На рассвете она открыла глаза, приподнявшись на локте, увидела себя голой, раскинувшей ноги поверх одеяла. Это было все, что она могла сделать. Теперь непослушное тело не желало шевелиться, Ольга откинулась на подушку и медленно провалилась в сон. Второе пробуждение было более неприятным, ей хотелось в туалет, а ноги подгибались, добираться пришлось на коленях, потом по стеночке поднялась, и наконец, увидела себя в зеркале.
Да! Картина маслом! По всей шее огромные кровоподтеки, ухо распухло и слегка кровоточило… к счастью зеркало было небольшое. Вздыхая и причитая, Ольга забралась в ванну и включила душ. Она чуть не заснула опять под теплыми струями воды, но набравшись сил, вылезла, завернулась в махровую простыню и опять легла в постель. Только к вечеру ей удалось немного прийти в себя, было около пяти и она позвонила Алевтине Георгиевне.
– Куда ты пропала? Я тебе звонила, но ты не отвечала!
– Я была дома, но никакого звонка не слышала. И у меня новости.
И Ольга рассказала, что Оливье с супругой в Улан-Баторе. Ее похвалили, и предложили не терять их из виду.
– Конечно, сделаю все, что смогу! – заученно ответила Ольга, потом потащилась на кухню, соорудила несколько бутербродов с консервированным гусиным паштетом, заварила крепкого чаю и в первый раз в этот день поела…

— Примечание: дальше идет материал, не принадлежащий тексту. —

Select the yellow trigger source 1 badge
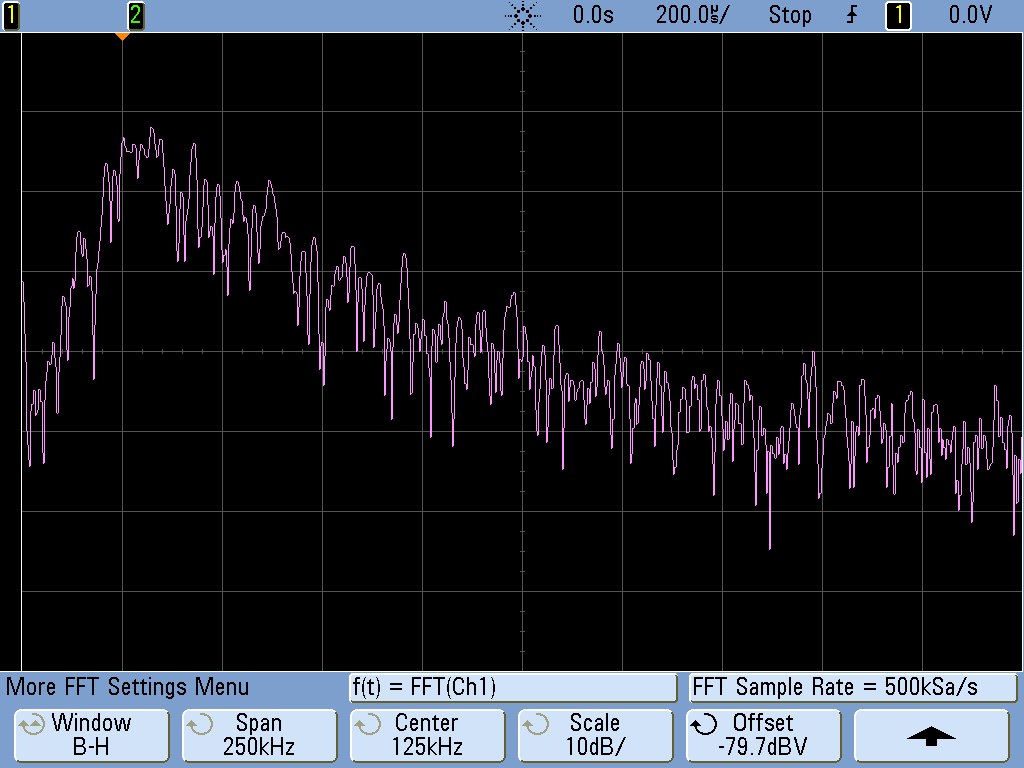Image resolution: width=1024 pixels, height=768 pixels. pyautogui.click(x=898, y=15)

А ночью опять пришел Оливье, как-то легко отпер дверь и лег с ней. Конечно, она не спала, выспавшись за целый день, она видела, как он прижался к ней, стал вдыхать запах ее волос, распаляясь с каждой секундой. А ее предательское тело молчало, теперь оно не хотело ничего, Ольга с ужасом ждала безумных «ласк».